Dieudonné Niangouna signe Portrait désir. Une fresque mystique sur de grandes figures mythiques africaines, inspirée des contes de sa grand-mère.
Pourquoi rendre hommage à votre grand-mère conteuse à travers cette création ?
Justement parce qu’elle était conteuse et guérisseuse. C’est aussi lié à mon art puisque je suis comédien. Les formes de contes qu’elle utilisait sont des formes de théâtralité de la cosmogonie Kongo, qu’elle m’a transmise par des choses qu’elle m’a dites et que j’ai observées, les étés, en allant la voir au village. C’était l’une des dernières femmes à appliquer ces théâtres de guérison, où l’on soigne autant par les plantes que par les mots. Je ne fais pas son rituel, mais j’ai gardé le fait de raconter des histoires, de les jouer. Tendre un miroir me semble un geste intéressant : faire mon théâtre avec ses principes de guérison, tenter une osmose.
Pourquoi lui rendre hommage seulement aujourd’hui ?
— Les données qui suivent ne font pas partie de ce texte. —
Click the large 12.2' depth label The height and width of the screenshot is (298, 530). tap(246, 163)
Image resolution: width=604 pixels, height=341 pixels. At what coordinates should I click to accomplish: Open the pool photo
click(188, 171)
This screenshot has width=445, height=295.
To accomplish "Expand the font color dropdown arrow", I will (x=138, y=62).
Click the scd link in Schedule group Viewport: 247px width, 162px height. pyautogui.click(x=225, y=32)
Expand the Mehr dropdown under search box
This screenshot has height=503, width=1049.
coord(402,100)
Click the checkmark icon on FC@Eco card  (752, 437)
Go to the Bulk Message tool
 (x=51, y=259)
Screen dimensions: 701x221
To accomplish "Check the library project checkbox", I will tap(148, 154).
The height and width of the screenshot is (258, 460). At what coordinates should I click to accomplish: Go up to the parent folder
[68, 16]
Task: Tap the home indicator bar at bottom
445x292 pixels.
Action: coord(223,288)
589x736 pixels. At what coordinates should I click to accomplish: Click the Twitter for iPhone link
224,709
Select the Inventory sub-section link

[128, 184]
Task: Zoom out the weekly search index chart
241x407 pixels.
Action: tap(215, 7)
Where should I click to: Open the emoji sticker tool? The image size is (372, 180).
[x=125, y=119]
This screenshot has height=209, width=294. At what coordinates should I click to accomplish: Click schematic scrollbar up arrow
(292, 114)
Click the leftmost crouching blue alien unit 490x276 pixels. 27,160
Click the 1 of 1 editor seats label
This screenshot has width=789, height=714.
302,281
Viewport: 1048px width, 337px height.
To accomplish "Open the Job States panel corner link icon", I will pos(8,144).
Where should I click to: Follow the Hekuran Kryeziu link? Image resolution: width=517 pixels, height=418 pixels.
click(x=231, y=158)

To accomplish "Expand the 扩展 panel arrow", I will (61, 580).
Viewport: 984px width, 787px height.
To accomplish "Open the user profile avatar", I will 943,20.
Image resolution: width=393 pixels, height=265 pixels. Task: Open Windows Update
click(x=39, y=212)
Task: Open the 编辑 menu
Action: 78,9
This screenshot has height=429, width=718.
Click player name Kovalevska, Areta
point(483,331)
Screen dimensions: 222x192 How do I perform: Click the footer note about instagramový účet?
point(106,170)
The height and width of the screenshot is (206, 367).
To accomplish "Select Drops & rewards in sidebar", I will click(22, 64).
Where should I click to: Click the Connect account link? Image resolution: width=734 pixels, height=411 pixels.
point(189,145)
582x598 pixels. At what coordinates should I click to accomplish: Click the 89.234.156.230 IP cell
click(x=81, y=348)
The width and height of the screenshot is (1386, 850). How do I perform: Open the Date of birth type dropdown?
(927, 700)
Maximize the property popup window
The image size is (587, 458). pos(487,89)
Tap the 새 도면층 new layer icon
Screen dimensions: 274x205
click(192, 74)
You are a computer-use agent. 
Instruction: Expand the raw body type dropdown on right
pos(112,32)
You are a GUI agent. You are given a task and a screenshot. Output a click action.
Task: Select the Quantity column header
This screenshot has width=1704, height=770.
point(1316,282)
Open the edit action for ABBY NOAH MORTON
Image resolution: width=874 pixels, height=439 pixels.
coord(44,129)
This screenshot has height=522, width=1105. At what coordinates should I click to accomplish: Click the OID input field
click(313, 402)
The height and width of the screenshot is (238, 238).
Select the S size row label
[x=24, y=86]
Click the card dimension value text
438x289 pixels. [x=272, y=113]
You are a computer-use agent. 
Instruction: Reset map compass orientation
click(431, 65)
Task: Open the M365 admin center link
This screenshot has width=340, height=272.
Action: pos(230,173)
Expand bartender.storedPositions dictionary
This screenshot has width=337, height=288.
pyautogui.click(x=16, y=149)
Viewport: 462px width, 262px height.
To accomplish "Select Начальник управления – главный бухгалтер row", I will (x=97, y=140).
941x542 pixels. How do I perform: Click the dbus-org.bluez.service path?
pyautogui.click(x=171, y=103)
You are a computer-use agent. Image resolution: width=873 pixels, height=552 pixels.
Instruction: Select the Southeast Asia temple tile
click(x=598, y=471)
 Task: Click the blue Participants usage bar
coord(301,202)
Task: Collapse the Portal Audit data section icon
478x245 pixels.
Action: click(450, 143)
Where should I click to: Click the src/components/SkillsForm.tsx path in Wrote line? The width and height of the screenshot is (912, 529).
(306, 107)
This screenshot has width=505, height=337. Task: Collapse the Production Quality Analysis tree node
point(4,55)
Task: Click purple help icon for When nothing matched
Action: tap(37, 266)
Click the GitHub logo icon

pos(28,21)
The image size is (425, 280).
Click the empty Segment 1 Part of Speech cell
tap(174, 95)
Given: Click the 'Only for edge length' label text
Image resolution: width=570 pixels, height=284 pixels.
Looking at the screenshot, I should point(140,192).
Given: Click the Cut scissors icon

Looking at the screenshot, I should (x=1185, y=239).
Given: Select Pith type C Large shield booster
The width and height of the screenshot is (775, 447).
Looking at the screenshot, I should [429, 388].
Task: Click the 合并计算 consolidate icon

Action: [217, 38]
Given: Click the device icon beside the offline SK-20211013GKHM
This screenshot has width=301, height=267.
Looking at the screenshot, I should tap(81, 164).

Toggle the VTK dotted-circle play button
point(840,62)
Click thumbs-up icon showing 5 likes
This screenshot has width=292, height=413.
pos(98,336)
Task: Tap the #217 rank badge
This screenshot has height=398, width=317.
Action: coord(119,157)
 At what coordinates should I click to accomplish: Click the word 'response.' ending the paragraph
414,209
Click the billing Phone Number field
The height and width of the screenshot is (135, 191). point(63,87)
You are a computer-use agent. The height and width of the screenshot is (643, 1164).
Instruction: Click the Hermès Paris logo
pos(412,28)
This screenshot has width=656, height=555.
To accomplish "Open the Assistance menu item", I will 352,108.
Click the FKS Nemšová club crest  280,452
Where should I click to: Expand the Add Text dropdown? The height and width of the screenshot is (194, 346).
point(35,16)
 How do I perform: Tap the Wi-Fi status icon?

Il fallait attendre la maturité du geste. J’ai commencé la mise en scène professionnelle en 1997. Il y a eu les Francophonies, puis Avignon, etc. Il me fallait des bases solides et une audience. Que les spectateurs aient vu Shédaà la Carrière de Boulbon, Nkenguegi au Festival d’automne, etc. Quelque chose se tisse, on commence à voir la déclinaison de ma poétique. La seconde raison c’est que ma première fille a 17 ans. Je dois lui transmettre ce que j’ai pris chez ma grand-mère. Enfin, suite à ma lettre ouverte contre la réforme de la Constitution au Congo, en 2015, j’y suis interdit de séjour. Depuis mon cœur saigne. C’est donc aussi une manière de me remémorer et de restituer ce Congo qui m’habite même si je ne peux plus y habiter. L’art, la spiritualité, c’est ce qu’il m’en reste. Le théâtre contemporain dialoguera avec celui de ma grand-mère, par ce dialogue entre une grand-mère et son petit-fils et par les autres personnages, vivants et morts.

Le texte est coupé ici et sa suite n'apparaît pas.